#### TASK DIRECTIONS
Leave every picture behind and copy the rest of the entries below exactly.

········

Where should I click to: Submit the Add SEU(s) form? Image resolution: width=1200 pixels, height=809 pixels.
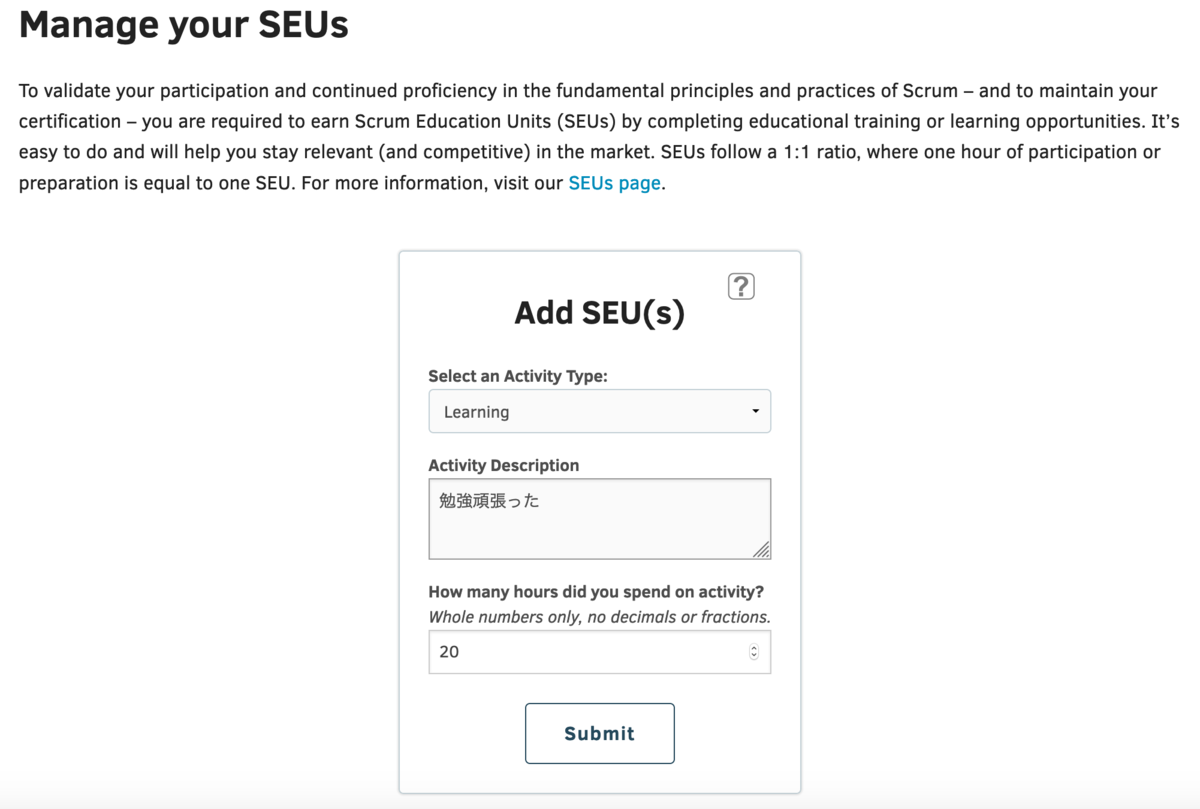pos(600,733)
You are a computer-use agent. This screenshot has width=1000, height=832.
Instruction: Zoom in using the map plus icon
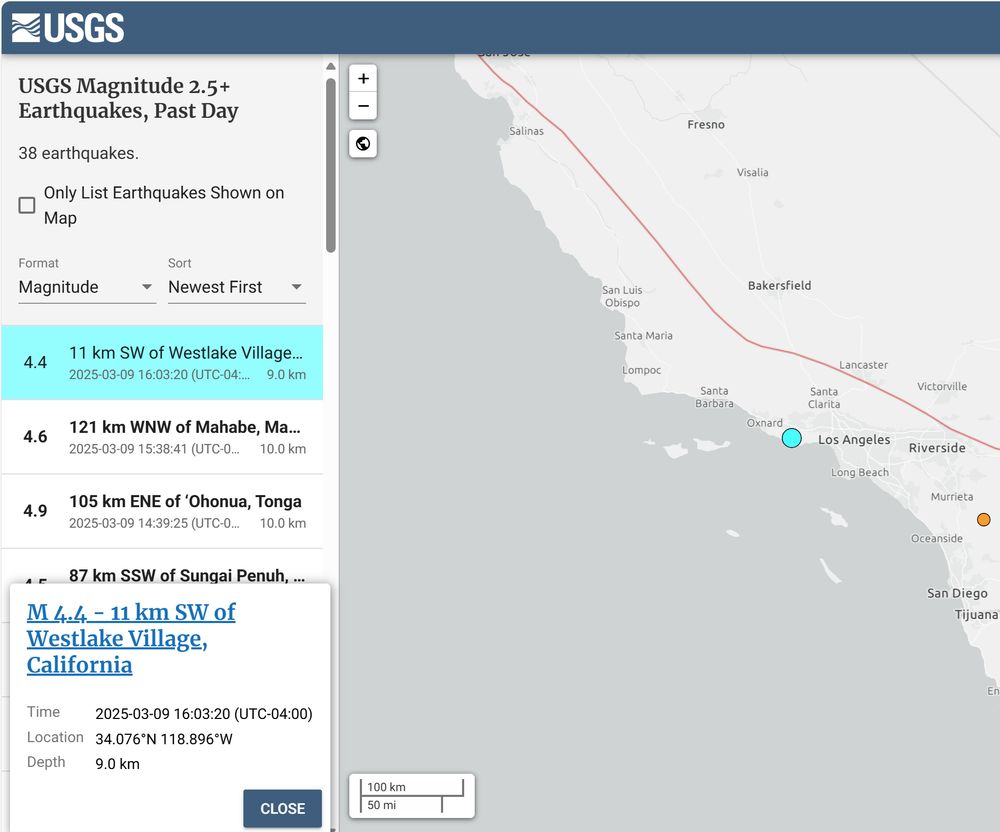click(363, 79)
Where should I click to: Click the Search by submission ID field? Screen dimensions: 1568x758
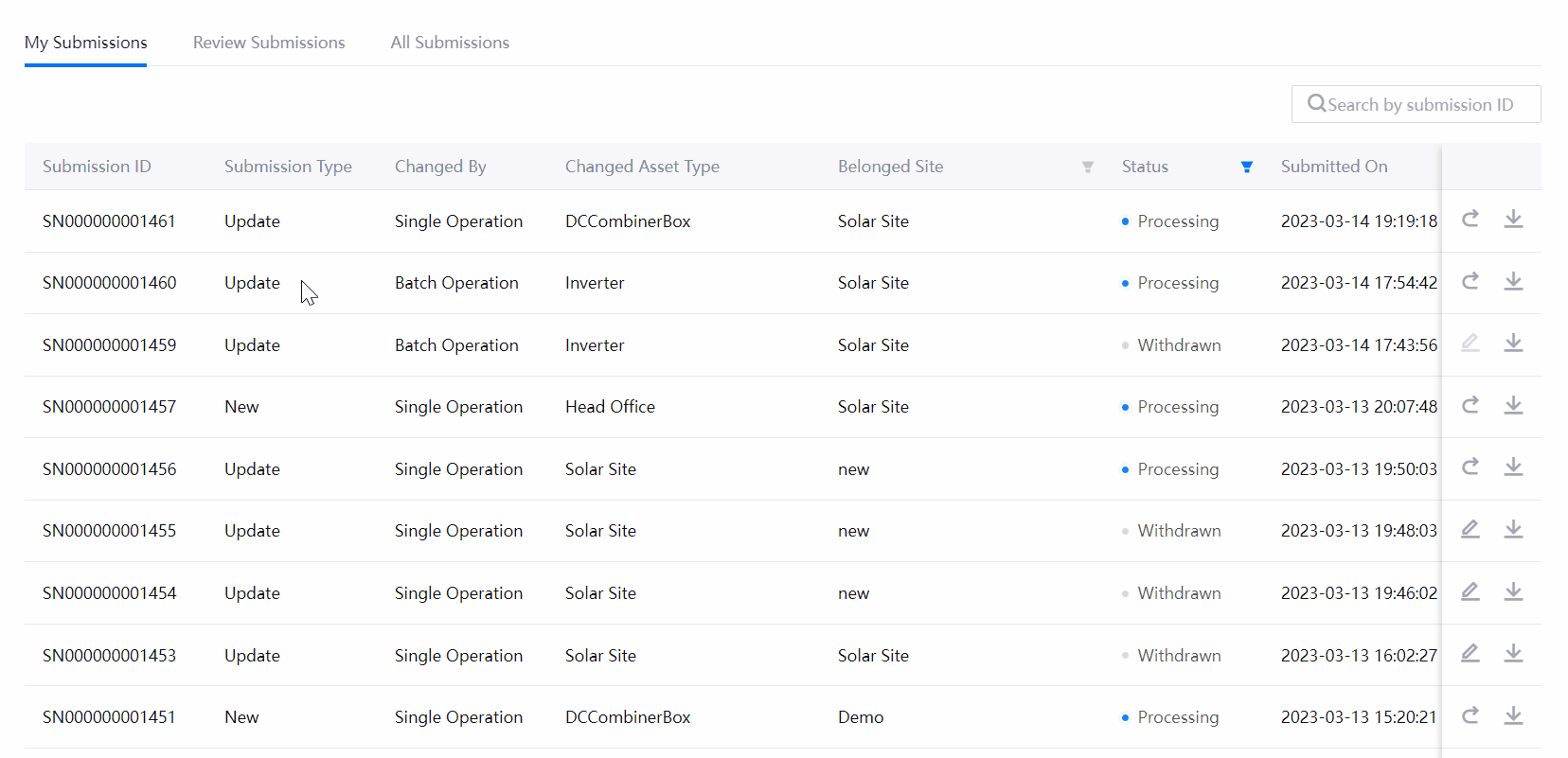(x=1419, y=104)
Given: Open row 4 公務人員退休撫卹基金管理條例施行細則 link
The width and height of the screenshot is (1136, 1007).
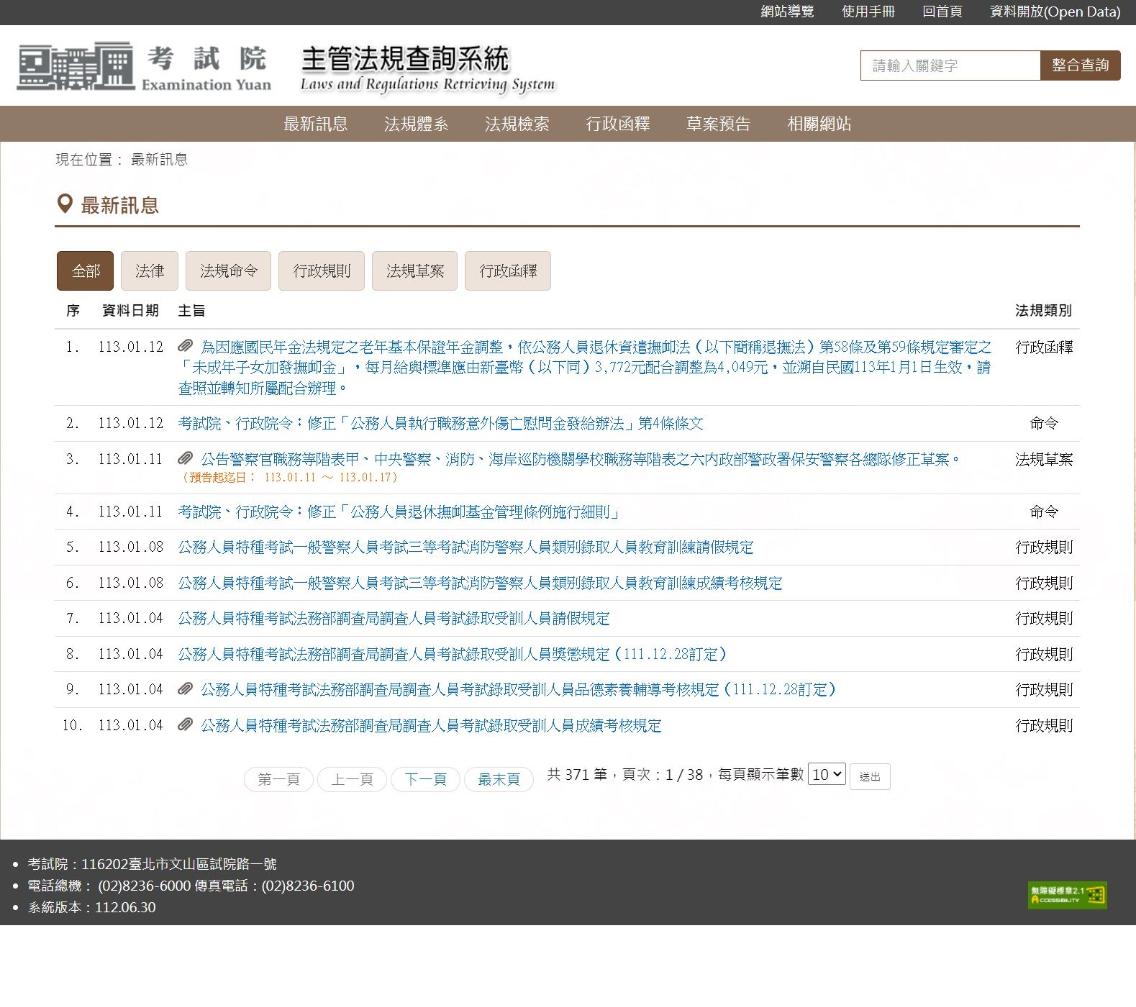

········

#### RESULT FOR THIS EXERCISE
Where should I click to: Submit the Add SEU(s) form? Image resolution: width=1200 pixels, height=809 pixels.
pos(600,733)
You are a computer-use agent. This screenshot has width=1000, height=832.
Instruction: Zoom in using the map plus icon
click(363, 79)
Where should I click to: Click the Search by submission ID field? Screen dimensions: 1568x758
(x=1419, y=104)
Given: Open row 4 公務人員退休撫卹基金管理條例施行細則 link
The width and height of the screenshot is (1136, 1007).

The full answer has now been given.